Bob Dylan: The lyrics and the meaning. I believe in You / When He returns

By Tony Attwood

As noted before, in this series I attempt to show that analyses of Dylan’s songs that focus solely on the lyrics can, to a certain degree, miss an understanding of the elegance, beauty, power and indeed at times sheer genius of the composition as a work of music, rather than just as a set of lyrics.  It is, I am arguing, the combination of this music with these lyrics that makes the songs as memorable and important as they are.

In this example, I am looking at two of the songs from the religious period.    Bob performed, “I believe in You” 204 times on stage, and given his views at the time it is obviously fundamental for the music of the song to reflect the message of the song to be reflected in the music.  That most certainly is also the case with “When He returns” although this only got an outing 47 times.

What is remarkable is that each of the songs manages to get both the power of the message of Bob’s belief at the time in both the music and the lyrics – which of course amplifies that message enormously.   But achieving this is not as simple as it might sound, for the power cannot say “You MUST believe,” because that is not the complete message of Christianity.   As I perceive it, the religion offers us a reason to believe, but to believe or not is our choice.  In short the lyrics and the music of these songs of the religion need to offer us the benefits of belief but not the compunction to believe.

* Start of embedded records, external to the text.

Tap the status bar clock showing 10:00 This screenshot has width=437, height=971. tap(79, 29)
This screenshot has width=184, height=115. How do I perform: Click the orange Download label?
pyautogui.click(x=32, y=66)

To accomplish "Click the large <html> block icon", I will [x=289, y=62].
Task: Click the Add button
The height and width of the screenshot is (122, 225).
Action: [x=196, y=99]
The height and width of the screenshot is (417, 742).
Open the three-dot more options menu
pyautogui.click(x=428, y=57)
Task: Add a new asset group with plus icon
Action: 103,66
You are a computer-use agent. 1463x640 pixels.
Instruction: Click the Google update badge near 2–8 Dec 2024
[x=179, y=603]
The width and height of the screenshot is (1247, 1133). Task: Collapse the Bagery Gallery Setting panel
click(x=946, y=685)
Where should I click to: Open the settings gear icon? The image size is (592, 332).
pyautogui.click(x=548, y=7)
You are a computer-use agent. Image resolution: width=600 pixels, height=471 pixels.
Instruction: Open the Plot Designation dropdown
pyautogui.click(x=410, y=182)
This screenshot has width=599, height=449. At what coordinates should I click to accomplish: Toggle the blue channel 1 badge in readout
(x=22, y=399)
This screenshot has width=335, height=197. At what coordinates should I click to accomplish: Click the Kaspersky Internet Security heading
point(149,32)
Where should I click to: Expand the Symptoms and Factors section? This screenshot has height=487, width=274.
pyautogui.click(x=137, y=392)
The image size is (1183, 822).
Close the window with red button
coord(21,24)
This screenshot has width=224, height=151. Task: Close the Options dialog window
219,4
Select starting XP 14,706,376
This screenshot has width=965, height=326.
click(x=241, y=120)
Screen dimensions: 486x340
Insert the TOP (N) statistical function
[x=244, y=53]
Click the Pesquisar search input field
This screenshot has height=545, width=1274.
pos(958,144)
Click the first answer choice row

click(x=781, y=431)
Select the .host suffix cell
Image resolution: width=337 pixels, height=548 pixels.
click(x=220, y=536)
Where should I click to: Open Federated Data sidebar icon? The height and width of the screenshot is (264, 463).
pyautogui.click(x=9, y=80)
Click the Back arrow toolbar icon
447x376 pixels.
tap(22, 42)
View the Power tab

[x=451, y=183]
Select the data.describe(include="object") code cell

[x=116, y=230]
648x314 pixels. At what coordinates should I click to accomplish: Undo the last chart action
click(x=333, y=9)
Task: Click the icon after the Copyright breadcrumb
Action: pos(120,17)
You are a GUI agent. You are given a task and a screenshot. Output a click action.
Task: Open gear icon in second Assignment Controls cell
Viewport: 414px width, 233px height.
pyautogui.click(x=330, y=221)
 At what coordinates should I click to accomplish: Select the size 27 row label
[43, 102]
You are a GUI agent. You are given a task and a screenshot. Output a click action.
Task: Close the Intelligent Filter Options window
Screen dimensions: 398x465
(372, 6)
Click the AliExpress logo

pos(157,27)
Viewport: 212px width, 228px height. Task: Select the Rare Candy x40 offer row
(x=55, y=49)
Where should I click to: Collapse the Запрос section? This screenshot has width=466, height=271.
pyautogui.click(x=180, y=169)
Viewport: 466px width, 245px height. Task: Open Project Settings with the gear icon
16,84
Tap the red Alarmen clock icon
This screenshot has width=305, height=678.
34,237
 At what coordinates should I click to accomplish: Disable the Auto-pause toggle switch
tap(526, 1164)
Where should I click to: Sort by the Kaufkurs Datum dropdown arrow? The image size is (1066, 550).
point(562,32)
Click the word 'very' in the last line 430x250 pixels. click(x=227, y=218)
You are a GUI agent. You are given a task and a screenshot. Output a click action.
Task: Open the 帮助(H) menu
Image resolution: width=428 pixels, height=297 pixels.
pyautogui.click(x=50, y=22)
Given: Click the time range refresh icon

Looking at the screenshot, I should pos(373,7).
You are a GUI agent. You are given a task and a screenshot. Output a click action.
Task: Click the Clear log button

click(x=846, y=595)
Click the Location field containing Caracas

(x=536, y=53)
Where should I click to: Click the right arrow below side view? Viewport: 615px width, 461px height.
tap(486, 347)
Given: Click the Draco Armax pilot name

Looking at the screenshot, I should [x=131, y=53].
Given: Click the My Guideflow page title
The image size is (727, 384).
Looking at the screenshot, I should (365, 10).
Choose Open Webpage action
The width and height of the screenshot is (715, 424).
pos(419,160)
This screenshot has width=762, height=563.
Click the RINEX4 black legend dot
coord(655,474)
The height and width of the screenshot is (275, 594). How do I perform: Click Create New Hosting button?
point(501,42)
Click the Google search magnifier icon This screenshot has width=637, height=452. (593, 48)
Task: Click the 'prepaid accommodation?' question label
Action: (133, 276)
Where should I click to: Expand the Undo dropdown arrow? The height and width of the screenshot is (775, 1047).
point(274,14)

In my view, in these two songs presented here, Bob uses both the lyrics and the music to generate that feeling brilliantly.   There is enormous power in the music but it is not the power of the Bible-thumping preaching shouting “You must believe” but rather of “There is a really good reason to believe,” and that is what makes both songs so successful, and indeed so enjoyable, even to a confirmed atheist such as myself.

With “I believe in You” we can hear that distinction between “must believe” and “reason to believe” very clearly in the opening lines of the music.  If we just compare what happens with the music of the first two lines (gentle, no push, very clear) and the third line (the rise of the melody and the strain of the voice representing the struggle to stay true to the faith) we can appreciate the two elements of the song.

They ask me how I feelAnd if my love is realAnd how I know I'll make it through

That indeed is the contradiction expressed in both lyrics and music, and it is that duality – that similarity of approach in both lyrics and music – that makes this song work so well.

That same dichotomy appears in the music and lyrics of “When He Returns”

There is also the interesting way in which the piano moves over to playing in the upper register with “Truth is an arrow” and then in subsequent lines moves to the lower register.  The voice is delivering the truth (as perceived in the song) as an absolute strength, but also as a source of gentleness and kindness, and this change can happen over just a few words, as for example with “as it passes through”.

What is thus being expressed is the contradiction between the gentleness in life that is portrayed as part of the essence of the religion with the burning in hell notion for non-believers as portrayed in Revelations.  In short, the religion portrayed is one of two alternatives, and the music seeks to explore that, without doing anything as crude as simply contrasting soft and loud.

The contrasts achieved within the song are continued throughout the performance as with the treatment of “unknown hour” in the line “He unleashed his power at an unknown hour that no one knew” – the contrast is felt musically between the power available and the humility demanded.

Now of course we know these songs so well that it can all seem rather obvious, and yet from the point of view of a composer it is anything but, and a change of energy within a song is in fact very hard to pull off if it is to be at all convincing.  Indeed very, very few songs manage it at all.

There is a similar but more subtle approach in “I believe in You” and can be found if we listen to the musical interlude before the lyrics return with “I believe in you when winter turn to summer” and the build-up to “Oh even that couldn’t make me go back”.   Indeed throughout the whole song rises and falls in tension in a way that beyond these religious songs, is not that common with Bob’s writing, and indeed not heard in that many hymns either.

Yes Bob can take us up to a bursting finale on occasion, but for Bob a movement between power and subtlety is rare.   Take for example “Desolation Row” which could be excused having outbursts of anger or despair; that song just keeps going with its plaintive description of how the social and physical world has crumbled.  Likewise “Visions of Johanna” stays at its same level of hopelessness throughout both in the music and the lyrics.  But here the music does rise to proclaim the power of the Almighty and falls back to recognise man’s place within such a world.

My view thus is that with these songs Dylan is using a technique he doesn’t often use, and yet managing to use it with enormous effect, while making the whole thing seem unforced and natural.   In short, the songs sound this way because they ought to sound this way, but they take a musical genius to get the effect to work.  It seems obvious to say, but when the song contains changes of viewpoint within the lyrics, that is enormously difficult to achieve musically at the same time.





One comment

  1. Likely coincidence, but the “Slow Train” picture on the cover mirrors a Walt Kelly newspaper cartoon, apparently from ‘Pogo’, that features George Wallace driving a train down tracks with Nixon and Humphrey up ahead with their ears down on the rails.

    Elsewhere, Kelly represents racist Wallace, riding backwards on a horse, depicted as a “Rooster”.